A terceira parte, Leituras, se dedica à obra de Piglia, mais uma vez, agora nos diários (quase?) autoficcionais de Emilio Renzi (alter ego de Piglia?). Em seguida, passa pela obra do brasileiro Milton Hatoum, pela do mexicano Octavio Paz (e controvérsias), volta a Piglia, terminando em Juan Carlos Onetti e Jorge Luis Borges. Desnecessário afirmar que o Brasil está plenamente integrado aí aos estudos latino-americanos, embora o debate sobre essa integração nunca cesse e nunca prescinda de novas articulações, inclusive literárias e editoriais.

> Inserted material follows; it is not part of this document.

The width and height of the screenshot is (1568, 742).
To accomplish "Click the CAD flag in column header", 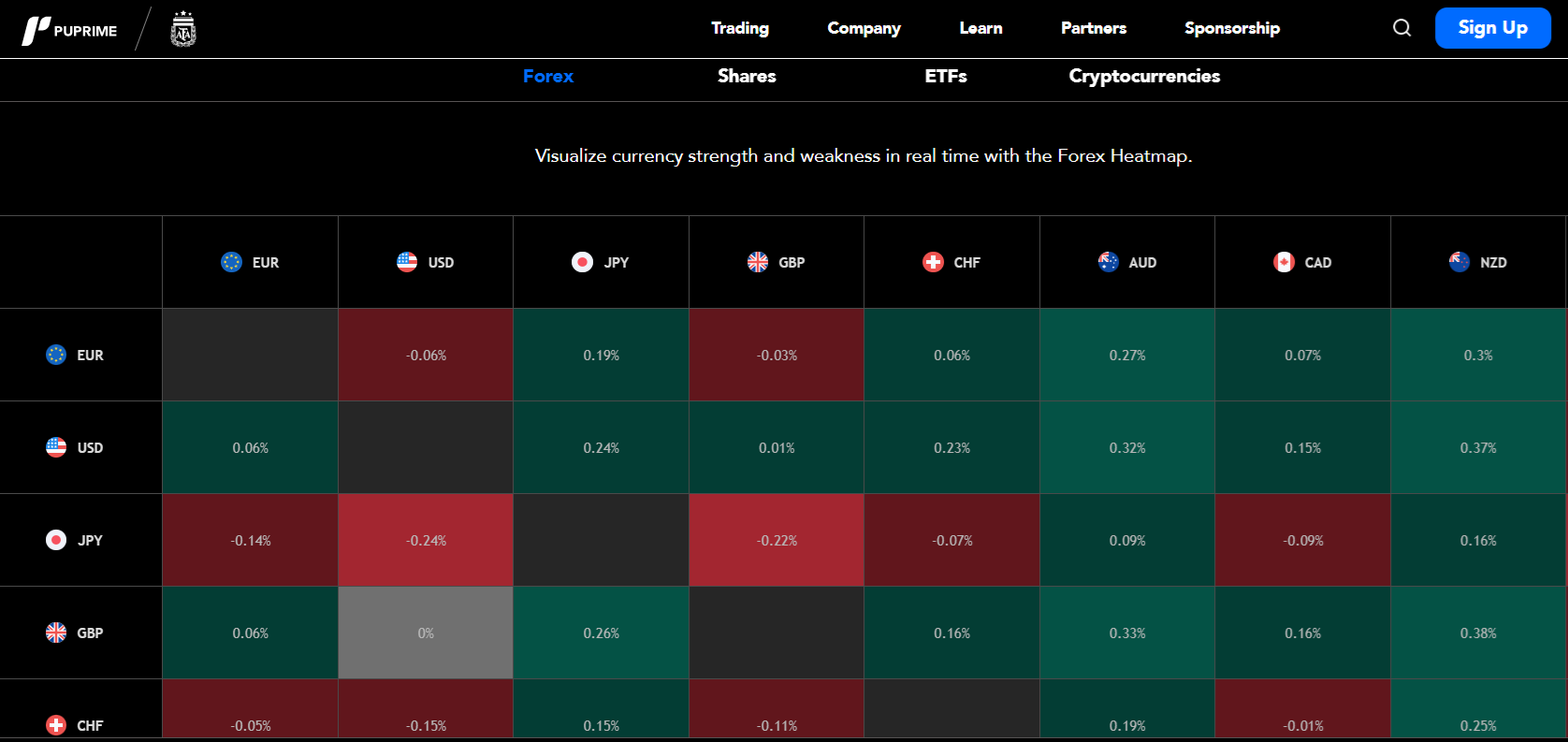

O último texto, que consta da parte final do livro, discute “o diário como álbum”, aproximando Alba de Céspedes, apenas de saída, a Ricardo Piglia, novamente. Aliás, não passa despercebida a baixa frequência de mulheres entre as autoras (de literatura e teoria) das obras estudadas e mencionadas, o que torna Alba de Céspedes um pequeno e bom susto/alívio.

Sobre literatura e história é, antes de tudo, resultado do trabalho consistente e longevo do professor Júlio Pimentel Pinto, que há tempos se dedica às relações entre história e literatura de ficção, grande especialista que é na obra de latino-americanos, com especial atenção ao argentino Ricardo Piglia. Além disso, é um livro relevante, preocupado também com certa acessibilidade na linguagem, interessando a todas as pessoas dispostas a uma leitura informada e inteligente da literatura que produzimos em espanhol e em português, especialmente abaixo da linha do Equador.

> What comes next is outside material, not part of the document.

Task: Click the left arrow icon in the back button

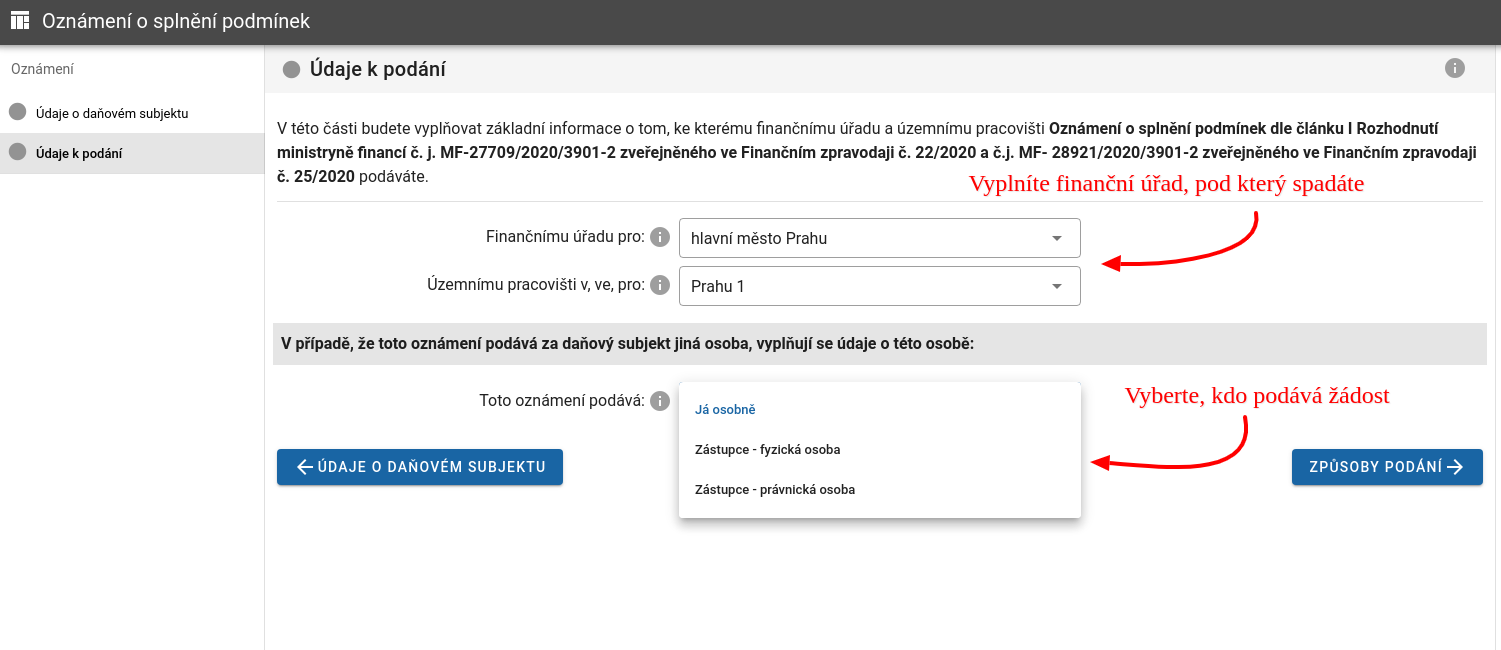Action: [305, 467]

Sobre literatura e história
Júlio Pimentel Pinto
Companhia das Letras
272 págs.
Júlio Pimentel Pinto
É professor do Departamento de História da USP, pesquisador e ficcionista. Entre outros, é autor de A pista e a razão: Uma história fragmentária da narrativa policial (e-galáxia, 2019).
Ana Elisa Ribeiro

Nasceu em Belo Horizonte (MG), em 1975. É autora de livros de poesia, conto e crônica, infantis e juvenis, tendo estreado com um volume de poemas em 1997. Teve colunas fixas em algumas revistas desde 2003 e publicou quatro livros de crônicas reunidas: Chicletes, Lambidinha & outras crônicas (Escribas, 2012), Meus segredos com Capitu (Escribas, 2013, semifinalista Portugal Telecom), Doida pra escrever (Moinhos, 2021) e Nossa língua & outras encrencas (Parábola, 2023). É professora da rede federal de ensino e pesquisadora das mulheres na edição.